## [What this task involves]
Copy out exactly the lines from the one containing "You are a computer-use" to the last line of the records below, both included, and leave out any pictures.

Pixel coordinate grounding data
= = =
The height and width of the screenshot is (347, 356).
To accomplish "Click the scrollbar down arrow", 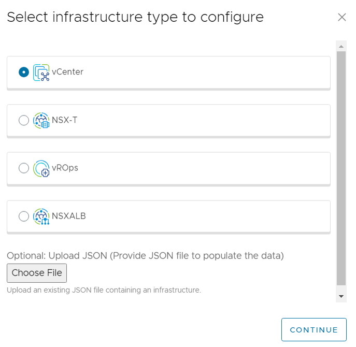I will 341,296.
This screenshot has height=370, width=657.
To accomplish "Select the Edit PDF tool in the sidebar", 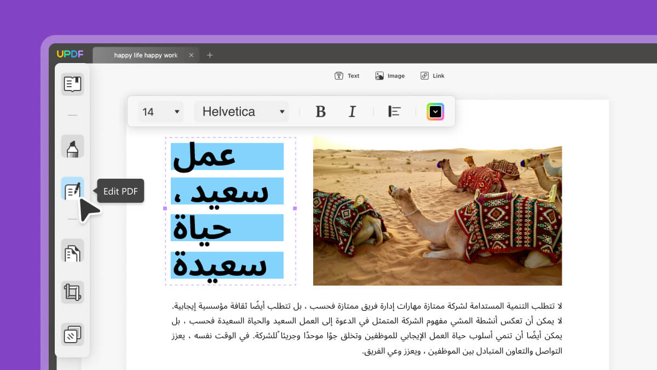I will pos(73,190).
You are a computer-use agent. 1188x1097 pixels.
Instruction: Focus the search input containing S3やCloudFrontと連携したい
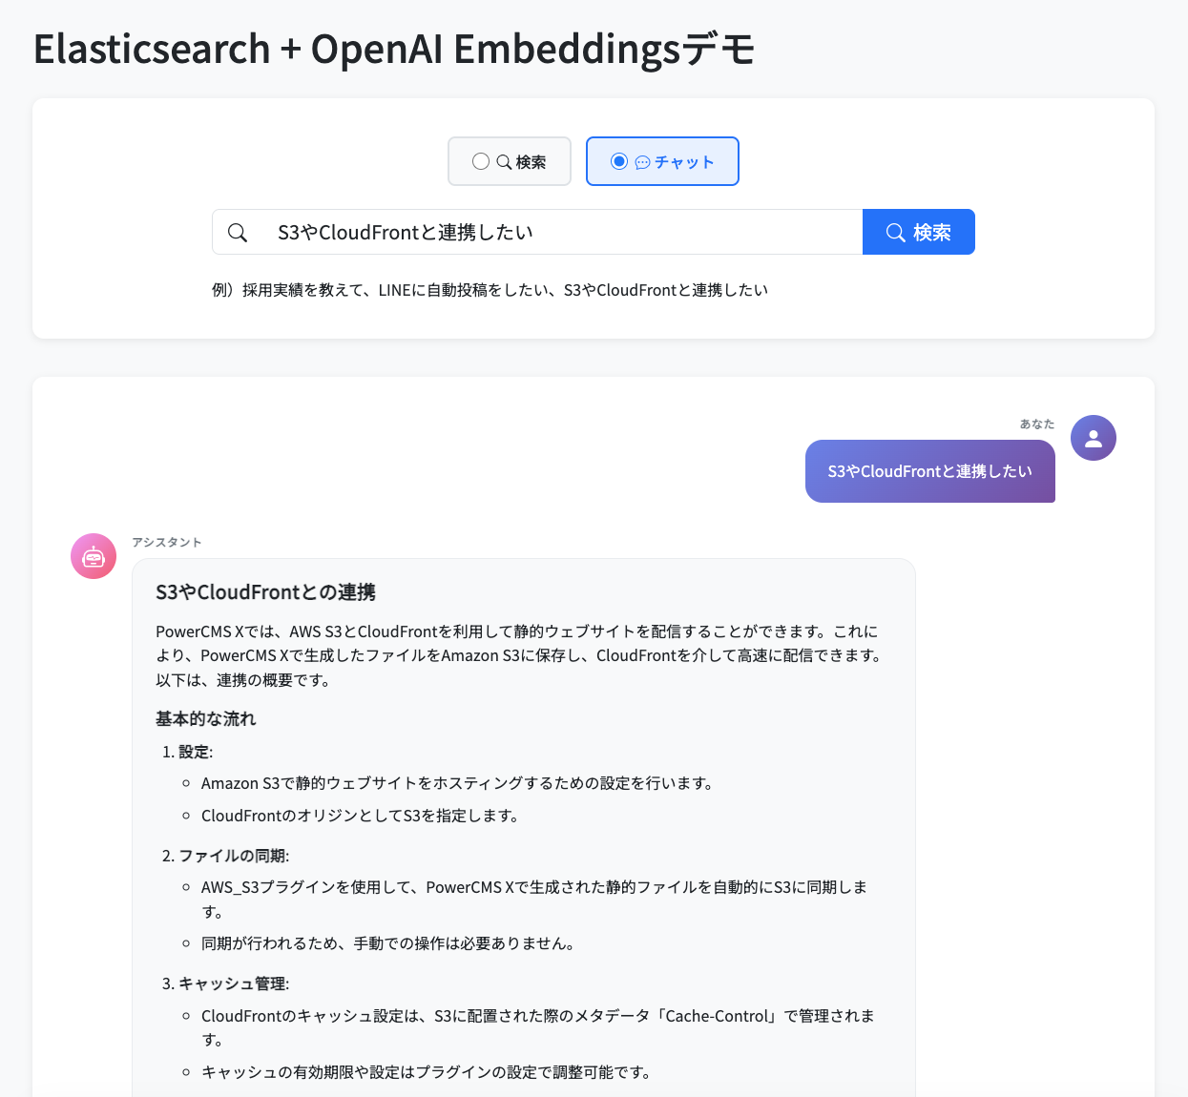click(534, 232)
= = =
## [Response area]
You are a computer-use agent. 1188x1097 pixels.
Instruction: Focus the search input containing S3やCloudFrontと連携したい
click(534, 232)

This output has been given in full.